Today, I had a very different creature at my window. It was a young girl, in a lehenga choli, with kohled eyes and an ornate bindi on her forehead. She was holding out three bunches of red roses. If there’s any cut flower that I dislike, it’s the commercially-cultivated rose. It’s too neat and cold for my liking—with its clean-cut edges and underfed body. I like roses that grow wild; voluptuous, open-faced blooms peppering untidy, disheveled bushes or trailing over roughly painted white walls in the hills. But harvested and cut in the bud, and faux-dewed for display at roadsides? Those I can’t bear. Which is why I began to shake my head as soon as the tight red buds appeared at my window, loosely held by the girl with the kohled eyes.

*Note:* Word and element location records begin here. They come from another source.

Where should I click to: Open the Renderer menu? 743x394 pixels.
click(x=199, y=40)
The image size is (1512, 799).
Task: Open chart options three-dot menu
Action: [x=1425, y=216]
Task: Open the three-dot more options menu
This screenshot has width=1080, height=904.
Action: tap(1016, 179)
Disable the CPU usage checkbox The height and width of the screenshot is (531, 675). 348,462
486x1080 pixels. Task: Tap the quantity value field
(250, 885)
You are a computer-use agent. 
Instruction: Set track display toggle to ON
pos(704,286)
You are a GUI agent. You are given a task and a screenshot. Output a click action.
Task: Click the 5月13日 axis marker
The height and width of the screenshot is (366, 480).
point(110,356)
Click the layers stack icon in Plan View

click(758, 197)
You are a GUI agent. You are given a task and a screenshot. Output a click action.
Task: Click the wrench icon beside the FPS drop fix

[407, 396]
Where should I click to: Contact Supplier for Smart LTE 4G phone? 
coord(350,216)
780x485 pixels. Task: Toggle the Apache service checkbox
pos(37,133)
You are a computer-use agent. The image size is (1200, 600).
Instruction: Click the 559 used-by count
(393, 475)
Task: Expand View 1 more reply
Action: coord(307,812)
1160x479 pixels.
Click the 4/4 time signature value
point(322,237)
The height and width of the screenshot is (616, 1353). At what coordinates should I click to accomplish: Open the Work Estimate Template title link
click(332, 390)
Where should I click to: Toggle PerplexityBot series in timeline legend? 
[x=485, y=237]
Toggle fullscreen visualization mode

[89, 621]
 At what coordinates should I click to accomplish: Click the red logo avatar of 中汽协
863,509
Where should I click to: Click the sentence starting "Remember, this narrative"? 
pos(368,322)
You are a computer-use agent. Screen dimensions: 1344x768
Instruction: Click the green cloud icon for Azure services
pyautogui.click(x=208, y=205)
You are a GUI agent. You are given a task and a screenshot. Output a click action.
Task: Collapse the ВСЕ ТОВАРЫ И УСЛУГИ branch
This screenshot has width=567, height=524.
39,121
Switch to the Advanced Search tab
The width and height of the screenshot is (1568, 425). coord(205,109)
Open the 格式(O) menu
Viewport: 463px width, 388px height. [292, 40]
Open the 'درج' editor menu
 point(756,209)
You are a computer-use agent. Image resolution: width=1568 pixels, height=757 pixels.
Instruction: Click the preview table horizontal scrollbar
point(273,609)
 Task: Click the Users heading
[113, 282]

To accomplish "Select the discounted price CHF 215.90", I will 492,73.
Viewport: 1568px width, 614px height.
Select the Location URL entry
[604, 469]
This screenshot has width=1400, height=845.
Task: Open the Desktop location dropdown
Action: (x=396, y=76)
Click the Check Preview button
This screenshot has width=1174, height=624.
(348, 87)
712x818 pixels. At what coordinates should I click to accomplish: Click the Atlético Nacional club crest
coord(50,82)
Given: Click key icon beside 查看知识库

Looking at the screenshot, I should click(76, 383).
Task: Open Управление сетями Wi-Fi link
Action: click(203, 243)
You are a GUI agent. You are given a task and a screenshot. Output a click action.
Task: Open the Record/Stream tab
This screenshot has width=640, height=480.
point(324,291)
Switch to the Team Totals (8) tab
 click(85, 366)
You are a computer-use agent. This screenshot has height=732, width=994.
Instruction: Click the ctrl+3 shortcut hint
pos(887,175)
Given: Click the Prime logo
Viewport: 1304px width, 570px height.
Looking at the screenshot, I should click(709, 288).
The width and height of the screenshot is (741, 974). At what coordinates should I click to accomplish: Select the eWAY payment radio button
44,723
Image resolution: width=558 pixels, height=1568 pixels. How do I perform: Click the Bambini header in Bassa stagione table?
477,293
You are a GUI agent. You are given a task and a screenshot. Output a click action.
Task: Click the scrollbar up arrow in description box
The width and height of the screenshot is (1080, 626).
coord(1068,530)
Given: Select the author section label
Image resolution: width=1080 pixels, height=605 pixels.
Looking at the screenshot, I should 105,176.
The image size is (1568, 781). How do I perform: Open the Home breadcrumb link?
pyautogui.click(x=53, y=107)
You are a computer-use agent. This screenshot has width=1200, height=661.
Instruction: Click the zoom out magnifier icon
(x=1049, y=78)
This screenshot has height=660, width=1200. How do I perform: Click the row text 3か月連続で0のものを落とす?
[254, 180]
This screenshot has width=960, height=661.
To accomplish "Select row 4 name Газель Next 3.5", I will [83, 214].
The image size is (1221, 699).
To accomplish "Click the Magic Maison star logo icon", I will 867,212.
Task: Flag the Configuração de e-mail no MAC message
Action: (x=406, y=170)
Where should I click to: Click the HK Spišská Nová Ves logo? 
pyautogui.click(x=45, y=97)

But then she smiled, the most bewitching smile. ‘Yeah, maybe the roses aren’t so great, but what about me,’ it seemed to say. Simultaneously, she reached down, selected a dry end of her chunri and carefully wiped the condensation off my window. ‘Take a clearer look, madam. They’re fresh,’ she said, and held up the flowers once again. 

Neuroscientists have long held that men’s brains are wired differently than women’s. While the former have more connections within hemispheres, the female brain is better connected between the hemispheres. As a result, men are optimized for motor skills, but females are better at

combining analytical and intuitive thinking. The difference is most striking in the early teens, when girls are clearly more advanced in language and the ability to think on their feet. I thought of all that only much later, looking down at the purchase that I didn’t need or want. At that time, struck by admiration for this quick-thinking, gritty girl striving to make a living on a rain-soaked day, all I could do was say, “All right. I’ll take all three.”